Wi‑Fi 8 é a primeira atualização sem fio em anos que não está atrás de velocidade

O Wi‑Fi 8 está a ser enquadrado como uma mudança do aumento contínuo da velocidade de pico para uma cobertura mais fiável, menor latência e melhor roaming, refletindo o facto de muitas redes domésticas e empresariais já saturarem as suas ligações à internet com as normas atuais. Os comentadores destacam problemas crónicos do mundo real — interferência em habitação densa, clientes agarrados a pontos de acesso distantes, dispositivos legados de 2.4 GHz e IoT a degradarem as redes, e configurações mesh frágeis — e acolhem funcionalidades que tornem o wireless menos “emocionante” e mais previsível, especialmente para coisas como VoIP, jogos e scanners de armazém.
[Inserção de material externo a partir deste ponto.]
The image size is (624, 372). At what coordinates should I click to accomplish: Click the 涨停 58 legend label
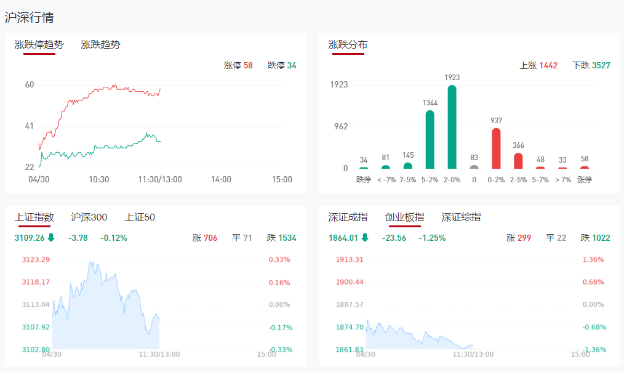(238, 65)

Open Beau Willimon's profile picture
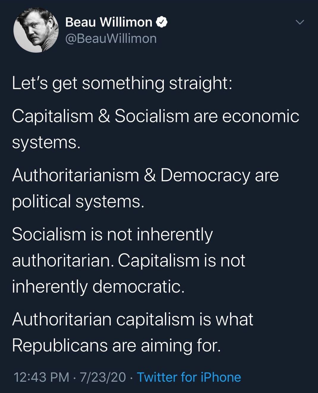pyautogui.click(x=36, y=30)
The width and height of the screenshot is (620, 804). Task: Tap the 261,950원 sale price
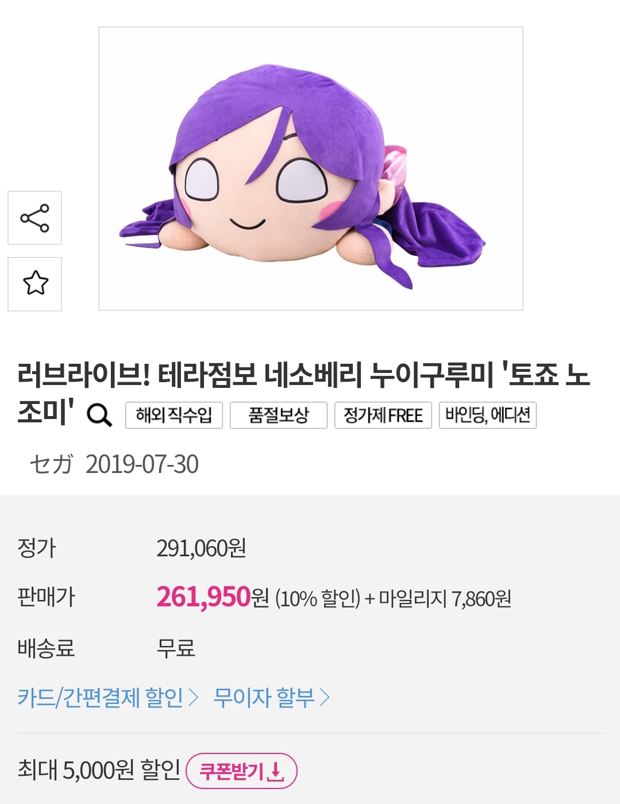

Há otimismo quanto aos objetivos, mas cepticismo sobre quanto sobreviverá em hardware de consumo, quão depressa os clientes o suportarão, e frustração com o facto de chipsets e firmware proprietários ainda limitarem o suporte a longo prazo e a abertura.

Velocidade vs. necessidades do mundo real

  • Muitos comentadores dizem que o throughput de pico deixou de importar quando o Wi‑Fi passou a igualar ou superar ~1 Gbit/s e as velocidades do ISP; os principais pontos de dor passaram a ser alcance, congestionamento, perda de pacotes e jitter.
  • Outros argumentam que velocidades teóricas muito altas ainda ajudam ao fornecer “margem”: à medida que a qualidade do sinal se degrada ou o tempo de antena é consumido por clientes fracos/legados, um enlace de alta capacidade ainda pode entregar taxas utilizáveis.
  • Velocidades locais altas (backups, NAS, streaming de jogos, transferências de ficheiros, ambiente de trabalho remoto) são citadas como benefícios reais mesmo quando a velocidade de upload da internet é muito mais lenta.

Bandas, propagação e o Wi‑Fi 6/7 atual

  • 2.4 GHz é visto como sobrelotado e propenso a interferências, mas bom para penetração; 5 GHz funciona bem em muitas áreas densas; 6 GHz muitas vezes oferece velocidade excelente no mesmo compartimento, mas falha através de paredes, especialmente de tijolo.
  • O uso da banda de 6 GHz no Wi‑Fi 6E é relatado como melhorando significativamente a latência para alguns, mas outros veem pouco benefício em alcance.
  • Funcionalidades do Wi‑Fi 7 como Multi‑Link Operation (MLO) e agregação de throughput são vistas como imaturas: muitas vezes negociadas, mas não usadas de forma eficaz; as implementações são raras e inconsistentes.

Roaming, latência e os objetivos do Wi‑Fi 8

  • Armazéns, fábricas e casas grandes destacam problemas de roaming: os clientes agarram-se a APs distantes ou ficam presos em loops de reconexão; o atual 802.11r/k/v e o equipamento empresarial não se comparam a uma handover controlada ao estilo celular.
  • Os comentadores acolhem com agrado o foco declarado do Wi‑Fi 8 em fiabilidade, menor latência na cauda e redução de perda de pacotes, mas duvidam de quanto disso sobreviverá em hardware e drivers de consumo.
  • Alguns argumentam que, como o Wi‑Fi é um meio partilhado com interferência imprevisível, nunca igualará totalmente o Ethernet cabeado em latência/jitter em ambientes reais.

Alternativas e estratégias de implementação

  • Muitos usam Ethernet (frequentemente Cat6/10G ou até fibra) para todos os dispositivos estáticos a fim de minimizar contenção no Wi‑Fi e melhorar a estabilidade das chamadas; o Wi‑Fi fica reservado para telemóveis/tablets.
  • DECT é elogiado por ser simples, robusto e “configurar e esquecer” para voz e dados leves; o mais recente DECT NR+ é mencionado como uma evolução de maior débito.
  • Private LTE/5G, CBRS, Wi‑Fi HaLow, LoRa, powerline e MoCA são discutidos como opções de nicho, cada uma limitada por custo, regulamentação, velocidade ou fiabilidade.

Ecossistema, normas e abertura

  • Poucos fornecedores de chips (Broadcom, Qualcomm, MediaTek, além de Intel/Realtek do lado do cliente) dominam; funcionalidades opcionais como MLO robusto acabam muitas vezes por não ser usadas.
  • Apelos a funcionalidades obrigatórias de fiabilidade e a drivers/firmware abertos colidem com a realidade económica; apenas um chip antigo 802.11n totalmente aberto é citado.
  • Levantamentos de dispositivos domésticos mostram muitos clientes ainda presos a 2.4 GHz; o benefício generalizado do Wi‑Fi 8 é visto como distante.